Agrivoltaics – The New Age Agricultural Solar Installation
According to latest studies by the associate professor at the University of Arizona, Greg Barron-Gafford, combining the two systems, solar panel (photovoltaic) infrastructure and agriculture can create a mutually beneficial relationship. Co-locating the two by planting the crops under the shade of solar panels is known as agrivoltaics. The environment under the panels is much cooler in summer and stays warmer in the winters. This reduces the rate of evaporation of irrigation waters during summers and plants do not get stressed out.
The very reason that agricultural solar has become very popular is that more and more farmers are realizing that crops which grow under lower drought stress require less water, and they are able to photosynthesize longer and grow more efficiently.

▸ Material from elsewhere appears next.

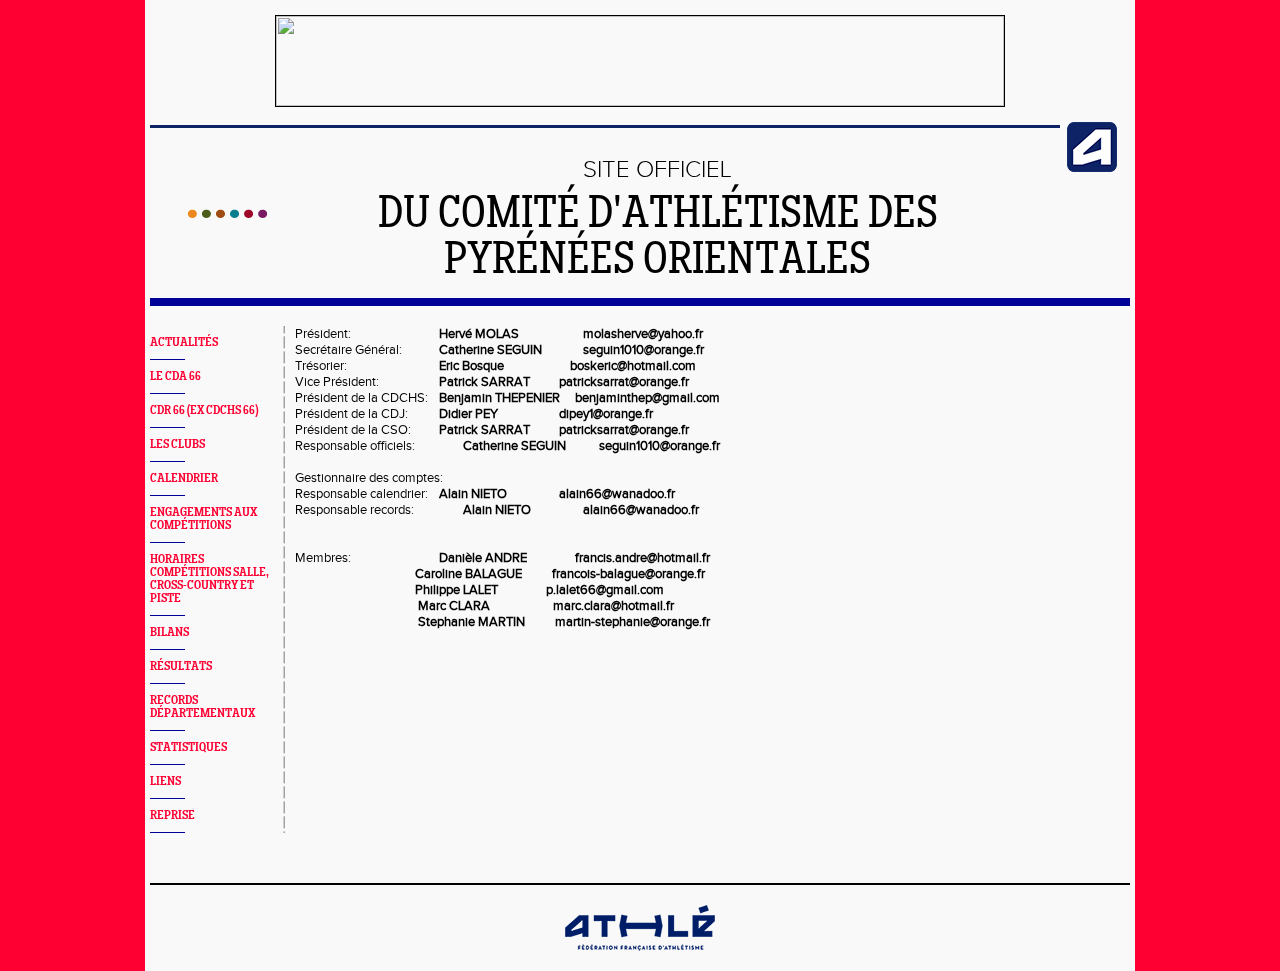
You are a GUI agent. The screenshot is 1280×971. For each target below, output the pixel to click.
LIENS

Southwestern US has overabundance of sunlight, and the primary means of installing agricultural solar is to pack them densely into a site. The benefits of agrivoltaics do not change the density, but elevate the solar panels so that the crops can grow in nearly full shade. The good part is that this can cut back about 75% of the direct sunlight hitting the plants, but there is still so much diffuse light that makes it under the panels that the plants can grow well.
Barron-Gafford with his team have been working with farmers through the university's extension office to design the test plots. The farmers help the researchers decide on test crops. Every spring and fall they grow beans, tomatoes, different types of peppers and even high-value herbs and spices. The whole idea is to show the potential additional profits that can come from selecting crops that might not otherwise grow well in typical conditions, but can grow well in the shade of solar panels, as well.
How Solar Panels Benefit from the Crops?
Solar panels can benefit a lot from the co-location. When the temperature is above 75° Fahrenheit, solar panels begin under-performing as they become too hot. The evaporation of water from the crops creates localized cooling, thus reducing the heat stress on the panels overhead. This boosts their performance and it becomes a win-win situation at the food-water-energy nexus.